*BRIEF:* No line before the one containing "Instruction: Click the 13.32" should appear; that line and all lines after it, through the end of the data, are to be set down exactly.

*DATASET ENTRIES:*
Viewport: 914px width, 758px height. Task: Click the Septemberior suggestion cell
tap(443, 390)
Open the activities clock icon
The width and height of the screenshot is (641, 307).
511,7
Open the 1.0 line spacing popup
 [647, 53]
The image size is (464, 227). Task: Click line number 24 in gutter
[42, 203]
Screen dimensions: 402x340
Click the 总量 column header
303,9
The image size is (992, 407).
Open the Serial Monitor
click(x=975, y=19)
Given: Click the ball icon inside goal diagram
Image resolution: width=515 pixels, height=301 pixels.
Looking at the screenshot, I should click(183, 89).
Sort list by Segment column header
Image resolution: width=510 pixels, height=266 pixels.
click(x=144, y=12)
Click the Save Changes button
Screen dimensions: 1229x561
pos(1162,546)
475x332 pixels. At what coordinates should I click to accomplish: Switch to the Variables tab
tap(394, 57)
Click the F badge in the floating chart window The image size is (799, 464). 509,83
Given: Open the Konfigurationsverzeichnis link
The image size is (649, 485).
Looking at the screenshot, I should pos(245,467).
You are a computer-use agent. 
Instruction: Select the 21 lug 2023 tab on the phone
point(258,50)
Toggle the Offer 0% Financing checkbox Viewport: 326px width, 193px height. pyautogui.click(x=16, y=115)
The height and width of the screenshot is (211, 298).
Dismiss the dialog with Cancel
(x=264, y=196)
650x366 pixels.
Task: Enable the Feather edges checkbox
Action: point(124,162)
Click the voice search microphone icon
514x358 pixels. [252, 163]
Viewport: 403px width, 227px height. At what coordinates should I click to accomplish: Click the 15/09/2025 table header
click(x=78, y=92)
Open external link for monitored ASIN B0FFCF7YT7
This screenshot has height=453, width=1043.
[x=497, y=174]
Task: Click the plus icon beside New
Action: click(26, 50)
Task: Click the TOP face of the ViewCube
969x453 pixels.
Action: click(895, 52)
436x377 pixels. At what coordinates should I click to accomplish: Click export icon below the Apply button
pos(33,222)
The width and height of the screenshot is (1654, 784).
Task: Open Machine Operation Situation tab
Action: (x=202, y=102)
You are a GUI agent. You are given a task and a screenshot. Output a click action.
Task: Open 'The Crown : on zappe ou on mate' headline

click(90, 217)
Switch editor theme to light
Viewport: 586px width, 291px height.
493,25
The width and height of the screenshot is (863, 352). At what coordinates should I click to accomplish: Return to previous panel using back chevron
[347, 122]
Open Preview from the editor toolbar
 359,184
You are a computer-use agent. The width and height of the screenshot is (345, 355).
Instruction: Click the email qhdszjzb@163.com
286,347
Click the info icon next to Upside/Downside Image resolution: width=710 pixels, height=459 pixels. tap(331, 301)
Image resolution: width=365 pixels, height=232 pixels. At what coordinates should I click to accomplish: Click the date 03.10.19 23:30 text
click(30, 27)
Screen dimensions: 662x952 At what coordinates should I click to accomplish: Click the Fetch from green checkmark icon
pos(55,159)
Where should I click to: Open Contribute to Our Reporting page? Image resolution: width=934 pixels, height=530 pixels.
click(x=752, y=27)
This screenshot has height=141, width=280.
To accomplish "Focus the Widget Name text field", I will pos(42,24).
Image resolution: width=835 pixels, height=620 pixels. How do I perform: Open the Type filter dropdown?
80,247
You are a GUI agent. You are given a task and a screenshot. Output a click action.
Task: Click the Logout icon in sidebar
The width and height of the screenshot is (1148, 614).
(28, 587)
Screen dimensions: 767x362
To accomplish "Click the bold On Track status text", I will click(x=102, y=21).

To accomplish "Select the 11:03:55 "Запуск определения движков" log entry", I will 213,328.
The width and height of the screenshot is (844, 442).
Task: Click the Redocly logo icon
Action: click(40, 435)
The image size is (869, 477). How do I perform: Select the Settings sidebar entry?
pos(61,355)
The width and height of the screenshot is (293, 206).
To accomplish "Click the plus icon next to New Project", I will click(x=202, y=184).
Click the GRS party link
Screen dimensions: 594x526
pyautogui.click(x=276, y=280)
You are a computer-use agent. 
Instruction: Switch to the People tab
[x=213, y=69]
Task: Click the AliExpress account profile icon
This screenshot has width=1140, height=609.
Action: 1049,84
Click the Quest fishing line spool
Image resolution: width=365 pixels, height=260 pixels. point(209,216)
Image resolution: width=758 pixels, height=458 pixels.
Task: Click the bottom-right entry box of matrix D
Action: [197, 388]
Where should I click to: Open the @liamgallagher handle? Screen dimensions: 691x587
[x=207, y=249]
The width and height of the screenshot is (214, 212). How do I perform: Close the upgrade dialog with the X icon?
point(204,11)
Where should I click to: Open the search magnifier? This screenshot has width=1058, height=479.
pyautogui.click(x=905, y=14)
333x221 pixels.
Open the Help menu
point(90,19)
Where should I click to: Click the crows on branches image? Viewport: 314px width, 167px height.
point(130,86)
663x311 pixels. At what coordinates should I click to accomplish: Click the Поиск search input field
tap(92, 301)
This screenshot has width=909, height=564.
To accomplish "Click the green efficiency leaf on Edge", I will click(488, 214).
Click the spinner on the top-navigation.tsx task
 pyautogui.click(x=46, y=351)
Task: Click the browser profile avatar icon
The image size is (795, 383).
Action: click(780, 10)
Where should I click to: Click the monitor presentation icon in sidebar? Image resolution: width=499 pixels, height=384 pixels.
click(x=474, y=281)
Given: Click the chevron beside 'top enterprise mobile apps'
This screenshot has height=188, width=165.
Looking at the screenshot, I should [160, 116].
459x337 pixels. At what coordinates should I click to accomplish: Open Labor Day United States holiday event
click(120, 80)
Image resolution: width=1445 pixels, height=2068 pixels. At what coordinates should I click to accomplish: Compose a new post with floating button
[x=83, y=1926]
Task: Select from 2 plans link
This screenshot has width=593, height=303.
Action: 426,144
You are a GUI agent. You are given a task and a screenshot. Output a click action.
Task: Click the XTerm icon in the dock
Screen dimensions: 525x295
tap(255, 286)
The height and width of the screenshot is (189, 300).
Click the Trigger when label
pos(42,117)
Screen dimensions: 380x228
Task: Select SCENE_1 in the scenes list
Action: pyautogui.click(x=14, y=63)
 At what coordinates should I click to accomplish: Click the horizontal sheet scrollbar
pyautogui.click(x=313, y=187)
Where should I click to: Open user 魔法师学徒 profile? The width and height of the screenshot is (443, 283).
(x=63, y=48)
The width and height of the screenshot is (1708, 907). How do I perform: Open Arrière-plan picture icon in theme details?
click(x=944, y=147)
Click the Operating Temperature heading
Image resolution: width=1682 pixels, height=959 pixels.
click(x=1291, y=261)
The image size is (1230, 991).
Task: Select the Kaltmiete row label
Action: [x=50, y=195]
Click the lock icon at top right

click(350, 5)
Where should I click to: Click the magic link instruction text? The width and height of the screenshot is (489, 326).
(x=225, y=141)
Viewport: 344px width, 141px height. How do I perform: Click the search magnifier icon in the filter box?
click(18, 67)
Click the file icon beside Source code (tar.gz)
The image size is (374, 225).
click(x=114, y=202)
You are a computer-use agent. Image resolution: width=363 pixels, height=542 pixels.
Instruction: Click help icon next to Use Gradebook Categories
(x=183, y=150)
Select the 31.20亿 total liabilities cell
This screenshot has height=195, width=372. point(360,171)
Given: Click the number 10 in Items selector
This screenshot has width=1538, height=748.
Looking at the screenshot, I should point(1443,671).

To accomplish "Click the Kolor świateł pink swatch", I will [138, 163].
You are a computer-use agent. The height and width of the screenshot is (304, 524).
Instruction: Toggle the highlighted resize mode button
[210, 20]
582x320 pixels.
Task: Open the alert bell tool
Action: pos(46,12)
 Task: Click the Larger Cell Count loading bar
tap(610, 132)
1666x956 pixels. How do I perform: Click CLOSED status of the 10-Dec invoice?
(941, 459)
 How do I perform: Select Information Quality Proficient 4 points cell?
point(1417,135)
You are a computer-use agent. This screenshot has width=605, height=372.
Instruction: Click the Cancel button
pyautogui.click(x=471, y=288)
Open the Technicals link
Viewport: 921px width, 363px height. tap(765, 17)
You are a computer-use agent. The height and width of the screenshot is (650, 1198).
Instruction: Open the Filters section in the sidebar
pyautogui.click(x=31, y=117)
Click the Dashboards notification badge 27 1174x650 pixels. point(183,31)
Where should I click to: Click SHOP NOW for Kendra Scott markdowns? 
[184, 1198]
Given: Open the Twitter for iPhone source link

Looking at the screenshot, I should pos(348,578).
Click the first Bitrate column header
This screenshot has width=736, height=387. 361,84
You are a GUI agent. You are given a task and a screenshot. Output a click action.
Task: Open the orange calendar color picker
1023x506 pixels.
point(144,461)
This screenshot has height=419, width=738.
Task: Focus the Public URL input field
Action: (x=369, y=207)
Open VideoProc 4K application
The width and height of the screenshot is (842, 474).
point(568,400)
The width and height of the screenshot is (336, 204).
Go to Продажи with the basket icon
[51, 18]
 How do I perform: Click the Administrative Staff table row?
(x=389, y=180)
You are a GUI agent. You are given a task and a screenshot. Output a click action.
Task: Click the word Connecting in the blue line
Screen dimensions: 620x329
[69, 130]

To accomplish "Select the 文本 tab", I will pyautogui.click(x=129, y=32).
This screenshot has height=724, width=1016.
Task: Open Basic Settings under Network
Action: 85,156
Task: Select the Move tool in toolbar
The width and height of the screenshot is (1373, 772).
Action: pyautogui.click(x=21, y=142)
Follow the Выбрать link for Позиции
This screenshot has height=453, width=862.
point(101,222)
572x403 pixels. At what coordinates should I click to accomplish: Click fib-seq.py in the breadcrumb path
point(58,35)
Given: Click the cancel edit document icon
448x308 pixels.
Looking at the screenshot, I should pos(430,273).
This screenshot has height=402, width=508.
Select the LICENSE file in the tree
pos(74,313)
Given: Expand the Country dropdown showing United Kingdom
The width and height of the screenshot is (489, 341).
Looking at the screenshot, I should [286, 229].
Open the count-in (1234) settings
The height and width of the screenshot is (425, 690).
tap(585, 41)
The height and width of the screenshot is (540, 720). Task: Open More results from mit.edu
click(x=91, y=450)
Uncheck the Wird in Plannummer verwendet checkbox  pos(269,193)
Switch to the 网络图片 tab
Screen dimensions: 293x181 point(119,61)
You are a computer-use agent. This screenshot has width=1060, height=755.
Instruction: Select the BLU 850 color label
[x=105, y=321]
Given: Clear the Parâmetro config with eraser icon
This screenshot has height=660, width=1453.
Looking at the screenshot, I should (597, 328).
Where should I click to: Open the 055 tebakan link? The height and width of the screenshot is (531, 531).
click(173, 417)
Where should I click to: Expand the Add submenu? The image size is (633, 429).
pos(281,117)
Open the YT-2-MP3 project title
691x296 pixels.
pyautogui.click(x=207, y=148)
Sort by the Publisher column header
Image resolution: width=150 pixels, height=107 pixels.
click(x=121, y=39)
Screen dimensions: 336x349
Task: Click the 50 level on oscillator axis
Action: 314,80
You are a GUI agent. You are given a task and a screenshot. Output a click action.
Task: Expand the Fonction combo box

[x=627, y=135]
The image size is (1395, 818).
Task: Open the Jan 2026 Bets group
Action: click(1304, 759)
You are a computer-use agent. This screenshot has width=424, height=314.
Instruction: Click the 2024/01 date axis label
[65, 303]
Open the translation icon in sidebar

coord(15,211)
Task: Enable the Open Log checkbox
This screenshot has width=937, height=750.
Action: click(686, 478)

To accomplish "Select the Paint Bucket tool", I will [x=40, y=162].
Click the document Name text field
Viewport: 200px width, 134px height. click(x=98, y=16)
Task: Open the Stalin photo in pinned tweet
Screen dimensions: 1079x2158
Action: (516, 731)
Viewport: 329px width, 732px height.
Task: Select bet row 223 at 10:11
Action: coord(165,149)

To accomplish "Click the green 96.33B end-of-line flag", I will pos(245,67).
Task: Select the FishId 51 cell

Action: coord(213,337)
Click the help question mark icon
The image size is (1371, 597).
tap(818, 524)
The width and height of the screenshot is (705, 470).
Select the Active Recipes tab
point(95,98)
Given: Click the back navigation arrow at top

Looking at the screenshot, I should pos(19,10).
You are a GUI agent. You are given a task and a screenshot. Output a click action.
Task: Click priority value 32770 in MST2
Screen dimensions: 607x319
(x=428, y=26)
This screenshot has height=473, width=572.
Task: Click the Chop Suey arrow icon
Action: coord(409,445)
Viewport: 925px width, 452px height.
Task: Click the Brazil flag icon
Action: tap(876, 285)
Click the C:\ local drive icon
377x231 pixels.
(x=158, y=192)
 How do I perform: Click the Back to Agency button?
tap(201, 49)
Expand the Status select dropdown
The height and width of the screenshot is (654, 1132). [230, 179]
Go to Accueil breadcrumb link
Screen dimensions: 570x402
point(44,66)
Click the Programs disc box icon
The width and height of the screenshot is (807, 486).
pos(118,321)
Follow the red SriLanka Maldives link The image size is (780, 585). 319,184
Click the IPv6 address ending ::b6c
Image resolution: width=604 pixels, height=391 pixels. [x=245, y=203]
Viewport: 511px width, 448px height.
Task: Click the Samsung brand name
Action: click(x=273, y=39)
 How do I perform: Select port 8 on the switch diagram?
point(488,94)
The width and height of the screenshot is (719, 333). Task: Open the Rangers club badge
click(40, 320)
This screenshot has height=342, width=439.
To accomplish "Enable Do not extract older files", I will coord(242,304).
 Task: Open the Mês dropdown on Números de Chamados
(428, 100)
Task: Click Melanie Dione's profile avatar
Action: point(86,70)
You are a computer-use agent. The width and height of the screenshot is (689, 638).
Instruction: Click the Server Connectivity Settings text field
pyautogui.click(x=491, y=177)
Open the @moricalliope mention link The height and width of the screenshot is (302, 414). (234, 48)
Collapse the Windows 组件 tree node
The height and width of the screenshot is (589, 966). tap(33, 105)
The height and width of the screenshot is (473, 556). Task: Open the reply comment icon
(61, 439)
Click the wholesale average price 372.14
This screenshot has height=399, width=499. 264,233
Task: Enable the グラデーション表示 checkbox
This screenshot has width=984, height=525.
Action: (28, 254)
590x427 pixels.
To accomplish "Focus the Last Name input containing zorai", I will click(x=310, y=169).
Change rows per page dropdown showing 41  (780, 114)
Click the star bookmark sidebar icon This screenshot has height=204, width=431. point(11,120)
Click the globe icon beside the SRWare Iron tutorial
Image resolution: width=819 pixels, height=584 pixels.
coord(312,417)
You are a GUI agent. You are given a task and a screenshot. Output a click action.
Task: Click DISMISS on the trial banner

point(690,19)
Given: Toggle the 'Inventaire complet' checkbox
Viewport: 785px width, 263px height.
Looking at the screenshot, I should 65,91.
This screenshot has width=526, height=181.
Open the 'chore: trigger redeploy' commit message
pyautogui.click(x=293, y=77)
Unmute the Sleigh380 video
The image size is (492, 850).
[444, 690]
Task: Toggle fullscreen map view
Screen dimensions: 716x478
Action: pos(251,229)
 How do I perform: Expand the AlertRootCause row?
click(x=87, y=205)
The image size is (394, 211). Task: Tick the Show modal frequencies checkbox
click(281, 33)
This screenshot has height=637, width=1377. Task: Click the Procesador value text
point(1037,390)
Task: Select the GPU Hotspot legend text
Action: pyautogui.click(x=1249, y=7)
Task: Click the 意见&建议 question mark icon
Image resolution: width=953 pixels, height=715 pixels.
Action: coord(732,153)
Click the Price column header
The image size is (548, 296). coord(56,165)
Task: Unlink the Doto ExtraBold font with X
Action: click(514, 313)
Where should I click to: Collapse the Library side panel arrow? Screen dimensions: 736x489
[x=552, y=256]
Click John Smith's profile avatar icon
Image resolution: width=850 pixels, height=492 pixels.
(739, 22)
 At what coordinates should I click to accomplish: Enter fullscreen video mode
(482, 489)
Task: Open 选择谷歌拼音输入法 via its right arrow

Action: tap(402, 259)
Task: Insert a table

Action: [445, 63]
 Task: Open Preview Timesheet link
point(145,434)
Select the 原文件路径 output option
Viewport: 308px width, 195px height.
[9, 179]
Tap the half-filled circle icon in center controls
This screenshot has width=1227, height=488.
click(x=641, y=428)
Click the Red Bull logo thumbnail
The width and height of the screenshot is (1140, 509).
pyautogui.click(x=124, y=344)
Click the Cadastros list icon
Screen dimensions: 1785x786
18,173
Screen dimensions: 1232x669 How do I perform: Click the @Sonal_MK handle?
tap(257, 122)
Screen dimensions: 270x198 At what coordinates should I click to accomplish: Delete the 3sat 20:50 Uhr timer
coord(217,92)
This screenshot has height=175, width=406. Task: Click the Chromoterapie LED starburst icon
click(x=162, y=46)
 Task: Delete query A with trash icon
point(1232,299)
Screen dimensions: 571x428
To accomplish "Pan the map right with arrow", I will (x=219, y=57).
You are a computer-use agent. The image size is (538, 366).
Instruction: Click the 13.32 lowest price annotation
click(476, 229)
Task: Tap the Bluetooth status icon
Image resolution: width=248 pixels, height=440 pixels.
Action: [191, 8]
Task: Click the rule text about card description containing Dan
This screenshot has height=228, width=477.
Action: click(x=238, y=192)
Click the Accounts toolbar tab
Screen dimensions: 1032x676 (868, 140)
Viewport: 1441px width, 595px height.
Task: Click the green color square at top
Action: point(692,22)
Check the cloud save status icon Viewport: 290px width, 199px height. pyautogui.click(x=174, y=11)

*EXERCISE ANSWER:*
Instruction: Click the 13.32 lowest price annotation
click(476, 229)
Task: Tap the Bluetooth status icon
Image resolution: width=248 pixels, height=440 pixels.
Action: [191, 8]
Task: Click the rule text about card description containing Dan
This screenshot has height=228, width=477.
Action: click(x=238, y=192)
Click the Accounts toolbar tab
Screen dimensions: 1032x676 (868, 140)
Viewport: 1441px width, 595px height.
Task: Click the green color square at top
Action: point(692,22)
Check the cloud save status icon Viewport: 290px width, 199px height. pyautogui.click(x=174, y=11)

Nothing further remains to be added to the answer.